Business is a responder rather than an initiator.
A major change in business mindset is called for when value is redefined as subjective, and as a consumer experience. Our traditional mythology of business is as the proactive initiator of relationships with customers, the discoverer of new techniques, the innovator, the advertiser pushing new solutions to a grateful crowd of takers. The “great men and women” theory of business as led by extraordinary visionaries fits this mold of thinking. The Steve Jobs attitude of “people don’t know what they want until I design it for them and present it” is similarly reflective of the accepted imagery that business leads and people follow.
In reality, business is the follower, or at least the responder. The demand for innovation and better service and better experiences comes from consumers. They are the ones who cultivate the realization that not everything works as well as it should, that the levels of service that are offered are not good enough, that experiences could be better. They send out signals to this effect via what we call dissatisfaction or unease with the status quo.
The effective businesses are those that respond best to these signals, the ones with the best antennae and with the best interpretation of signals that may be coded in a different language than businesses are used to. These businesses are especially tightly coupled to their customers. They are skillful in exercising empathy, and in imagining experiences from the consumer’s perspective. They exhibit better understanding.

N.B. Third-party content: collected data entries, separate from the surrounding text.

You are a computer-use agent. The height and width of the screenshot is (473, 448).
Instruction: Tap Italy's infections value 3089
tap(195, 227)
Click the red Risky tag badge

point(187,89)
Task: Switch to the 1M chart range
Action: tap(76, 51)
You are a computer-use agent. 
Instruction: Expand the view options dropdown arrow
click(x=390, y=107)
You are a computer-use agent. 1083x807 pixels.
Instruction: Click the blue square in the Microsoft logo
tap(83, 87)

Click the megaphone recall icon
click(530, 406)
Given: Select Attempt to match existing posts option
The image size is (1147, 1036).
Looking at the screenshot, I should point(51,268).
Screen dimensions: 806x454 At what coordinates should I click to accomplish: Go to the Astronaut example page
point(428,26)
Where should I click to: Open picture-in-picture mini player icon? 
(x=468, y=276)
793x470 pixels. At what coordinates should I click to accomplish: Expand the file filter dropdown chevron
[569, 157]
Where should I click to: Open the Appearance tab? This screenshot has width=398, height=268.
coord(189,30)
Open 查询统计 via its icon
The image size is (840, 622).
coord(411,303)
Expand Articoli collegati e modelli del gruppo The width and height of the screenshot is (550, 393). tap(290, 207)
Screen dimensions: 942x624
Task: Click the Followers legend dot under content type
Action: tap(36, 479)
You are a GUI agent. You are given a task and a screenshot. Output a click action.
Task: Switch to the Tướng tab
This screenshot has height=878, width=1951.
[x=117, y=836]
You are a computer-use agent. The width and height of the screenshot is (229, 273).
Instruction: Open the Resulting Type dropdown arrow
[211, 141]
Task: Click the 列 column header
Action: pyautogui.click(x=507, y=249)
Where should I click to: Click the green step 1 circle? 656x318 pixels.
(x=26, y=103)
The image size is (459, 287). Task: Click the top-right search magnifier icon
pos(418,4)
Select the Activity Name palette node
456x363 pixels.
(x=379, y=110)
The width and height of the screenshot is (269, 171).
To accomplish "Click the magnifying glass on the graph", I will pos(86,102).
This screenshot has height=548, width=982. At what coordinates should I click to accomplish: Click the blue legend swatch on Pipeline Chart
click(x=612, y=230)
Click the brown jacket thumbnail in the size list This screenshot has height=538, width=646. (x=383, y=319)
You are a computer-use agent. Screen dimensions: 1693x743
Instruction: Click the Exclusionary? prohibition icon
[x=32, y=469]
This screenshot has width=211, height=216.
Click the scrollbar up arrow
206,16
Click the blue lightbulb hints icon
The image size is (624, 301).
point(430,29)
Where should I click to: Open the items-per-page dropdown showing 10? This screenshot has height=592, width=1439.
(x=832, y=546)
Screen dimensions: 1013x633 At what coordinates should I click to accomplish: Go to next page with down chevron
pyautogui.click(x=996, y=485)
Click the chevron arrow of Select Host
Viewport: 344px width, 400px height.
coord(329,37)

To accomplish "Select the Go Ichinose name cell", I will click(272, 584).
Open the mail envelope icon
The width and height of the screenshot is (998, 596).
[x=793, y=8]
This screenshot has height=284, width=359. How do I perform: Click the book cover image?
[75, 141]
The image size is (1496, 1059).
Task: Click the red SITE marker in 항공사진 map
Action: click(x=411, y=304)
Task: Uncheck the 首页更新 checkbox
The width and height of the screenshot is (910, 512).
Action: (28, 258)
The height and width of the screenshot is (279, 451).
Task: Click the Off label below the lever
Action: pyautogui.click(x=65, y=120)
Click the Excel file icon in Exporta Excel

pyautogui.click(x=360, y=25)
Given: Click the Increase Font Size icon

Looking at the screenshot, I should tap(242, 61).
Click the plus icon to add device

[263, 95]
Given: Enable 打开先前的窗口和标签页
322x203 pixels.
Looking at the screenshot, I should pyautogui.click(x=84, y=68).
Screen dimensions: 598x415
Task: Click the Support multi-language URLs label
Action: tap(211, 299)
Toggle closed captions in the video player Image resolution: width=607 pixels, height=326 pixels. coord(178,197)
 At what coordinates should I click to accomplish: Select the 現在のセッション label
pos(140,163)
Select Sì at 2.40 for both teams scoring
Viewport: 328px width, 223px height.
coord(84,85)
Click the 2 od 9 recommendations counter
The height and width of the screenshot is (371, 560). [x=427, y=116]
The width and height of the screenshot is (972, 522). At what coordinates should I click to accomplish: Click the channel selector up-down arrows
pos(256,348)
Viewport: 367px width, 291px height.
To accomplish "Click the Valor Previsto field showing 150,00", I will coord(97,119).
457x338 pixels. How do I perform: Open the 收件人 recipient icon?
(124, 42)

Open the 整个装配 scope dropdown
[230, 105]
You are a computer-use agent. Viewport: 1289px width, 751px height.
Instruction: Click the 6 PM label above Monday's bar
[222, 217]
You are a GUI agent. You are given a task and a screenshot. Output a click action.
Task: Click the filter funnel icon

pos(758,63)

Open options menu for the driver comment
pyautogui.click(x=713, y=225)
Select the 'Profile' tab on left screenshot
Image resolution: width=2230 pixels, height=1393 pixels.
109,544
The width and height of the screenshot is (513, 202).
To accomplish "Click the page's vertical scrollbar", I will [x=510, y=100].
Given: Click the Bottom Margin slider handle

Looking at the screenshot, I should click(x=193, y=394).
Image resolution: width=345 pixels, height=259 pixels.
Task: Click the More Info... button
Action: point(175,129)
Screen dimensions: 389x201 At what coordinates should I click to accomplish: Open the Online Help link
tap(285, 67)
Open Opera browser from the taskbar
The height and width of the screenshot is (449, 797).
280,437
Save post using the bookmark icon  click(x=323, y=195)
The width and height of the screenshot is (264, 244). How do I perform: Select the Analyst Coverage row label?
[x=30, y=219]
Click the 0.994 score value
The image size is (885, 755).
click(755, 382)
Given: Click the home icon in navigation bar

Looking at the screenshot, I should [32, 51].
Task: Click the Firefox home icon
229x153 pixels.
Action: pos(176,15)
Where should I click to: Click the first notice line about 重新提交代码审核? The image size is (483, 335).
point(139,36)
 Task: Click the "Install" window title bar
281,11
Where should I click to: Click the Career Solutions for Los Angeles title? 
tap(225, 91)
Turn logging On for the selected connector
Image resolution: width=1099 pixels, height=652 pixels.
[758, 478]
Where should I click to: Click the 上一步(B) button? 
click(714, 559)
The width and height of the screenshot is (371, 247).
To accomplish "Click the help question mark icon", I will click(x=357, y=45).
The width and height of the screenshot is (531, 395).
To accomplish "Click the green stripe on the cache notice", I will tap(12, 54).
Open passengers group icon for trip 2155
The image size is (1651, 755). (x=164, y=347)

The consumer signals indicate there is potential for new value. The task of business is to see this potential and fashion a responsive offer that can trigger its realization. It’s a humble approach to business, an assembly of experiments to see if they can get to the right response, rather than a magisterial strategy or business plan for success.
Here’s a simple example. A recent Ford F150 truck re-design features an interior with a flat surface work “desk” for using a laptop, and an exterior power supply for plugging in all kinds of electrical equipment (the ad shows a DJ hauling and plugging in his gear). Did Ford independently initiate these ideas? No. They responded in an agile way to the practices of truck owners, some of whom spend hours a day working in their cabs, including computer work, and some of whom are entrepreneurial DJ’s hauling their gear to where the gigs are and asserting their independence from other people’s power sources. The consumer acts, the business responds. That’s the new subjective value generation method.
Subjective value thinking puts business in a different place in society.
When the purpose of business is to facilitate valued experiences for customers, to help them achieve betterment in their lives, and to find meaning and purpose in the successful pursuit of that betterment, we can view businesses in a new light. We can discard the cynical expectations of exploitation of unsuspecting customers instilled in us by our Marxism-tinged educators, and embrace the understanding of businesspeople devoted to the betterment of customers, and thereby the betterment of society. Businesses are sustained by the entrepreneurial ethic of serving others in order to help themselves. This ethic is the foundation of economic society, and subjective value thinking highlights it in the most appropriate way.